Commenting on today’s tabling of the 2019 Budget, Chief Executive Azrul Mohd Khalib said, “It is welcome news that in their very first budget, the Pakatan Harapan government has continued the previous government’s commitment of incrementally increasing the allocation for health. This is the highest ever allocation for health. It is almost RM 29 billion, an increase of 7.8% compared to this year and making up almost 10% of the overall budget. The government took a first step today investing in interventions aimed at transforming Malaysian healthcare from a sickness service to a health and well-being service.”
“We honestly did not expect some of the initiatives announced today. It is heartening to note that the government has taken up our recommendation to impose a sugar tax or excise duties on sugar sweetened beverages at the manufacturing stage and not at the point of retail. This will have the intended result of manufacturers taking the initiative and being incentivised to reduce the sugar content in their products to avoid being taxed.”
“However, a tax alone is not going to solve the obesity crisis. The revenue collected should go directly to funding public health programmes designed to deal with NCDs such as diabetes and cancer. Earmarking this revenue for this purpose would help strengthen the effectiveness and sustainability of current health literacy and NCD prevention programmes, particularly as there has been a reduction in the allocation for health education.”
“The increase in the allocation for the supply of drugs, consumables, vaccines and reagents is certainly good news for patients.
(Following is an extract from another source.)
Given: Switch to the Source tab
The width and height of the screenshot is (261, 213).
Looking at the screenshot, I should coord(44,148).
In the past, insufficient funds have resulted in shortages of essential drugs needed to treat diseases, particularly NCDs such as hypertension, heart disease and diabetes. These shortages affected those most vulnerable such as senior citizens, pensioners and those in the B40 and even M40 households who can afford no other choice and depend solely on public healthcare for treatment.
“The announcement of a nationwide health screening pilot programme aimed at almost a million individuals aged 50 and above in B40 households, as well as the different screening initiatives for women, are certainly welcome but will face significant known challenges, particularly linking individuals to diagnosis and treatment. There must be investment in interventions which address this problem.”
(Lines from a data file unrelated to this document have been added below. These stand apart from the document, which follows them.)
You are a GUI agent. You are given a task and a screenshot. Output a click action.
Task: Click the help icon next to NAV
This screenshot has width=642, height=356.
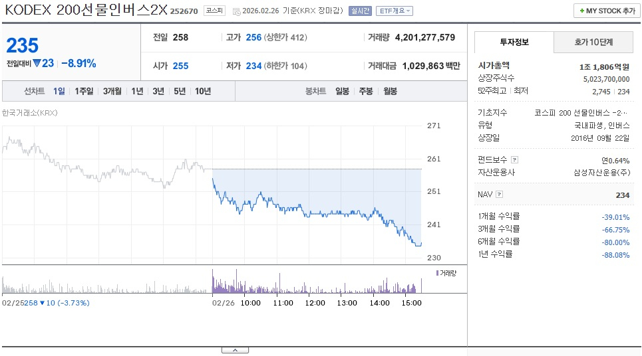click(x=500, y=195)
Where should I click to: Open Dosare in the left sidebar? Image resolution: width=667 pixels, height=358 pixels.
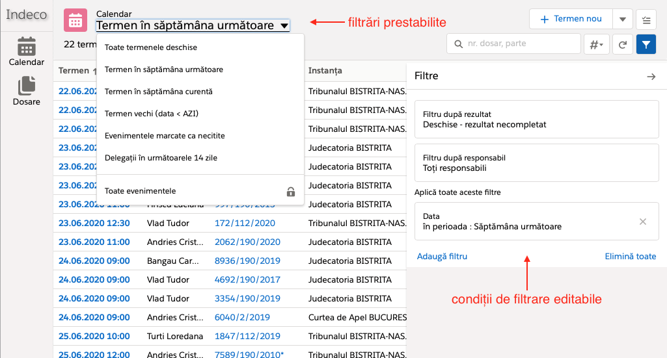(x=26, y=90)
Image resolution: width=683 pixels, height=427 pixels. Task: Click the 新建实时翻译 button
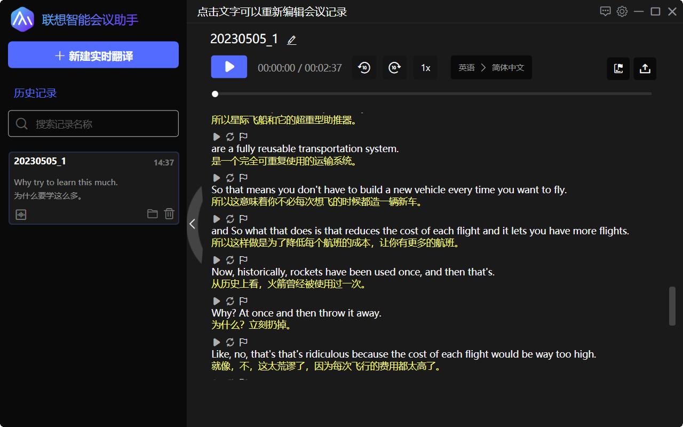tap(93, 56)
“However, we are concerned about the introduction of the proposed national B40 Health Protection Fund. Coverage of up to RM 8,000 per annum for the top four critical illnesses is considered by healthcare experts to be inadequate to provide the intended protection under private healthcare, especially applied to a household. It is at best a stop-gap measure at the primary care level as patients will be inevitably forced to move to public healthcare for further treatment.”
“Once they are referred to a public healthcare facility, these patients will be unfairly imposed with First Class treatment charges as required under the Fees (Medical) (Amendment) Order 2017. These rates are significantly higher than for patients referred from the public sector, as it is heavily subsidised. Unless this legislation is amended, this scheme could end up victimising enrollees. It might actually be more advantageous for B40 households to not enroll, to access primary care services through public facilities as they do now,” cautioned Azrul.
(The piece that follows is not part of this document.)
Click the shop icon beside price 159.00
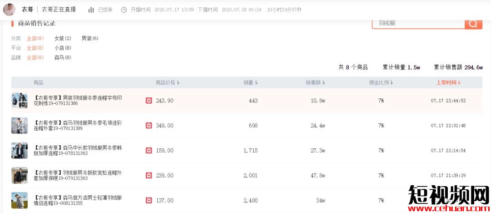 click(149, 150)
“It is also unfortunate that there was no announcement of the development of a long-term solution to healthcare financing such as a social health insurance scheme for all. In order to ensure that Malaysia’s healthcare system is able to continue to provide quality, affordable and accessible health services in the decades to come and tackle the challenges of preventing and treating NCDs, the government must summon the will and commitment to invest now in a new sustainable approach to funding health. We did not hear that today.”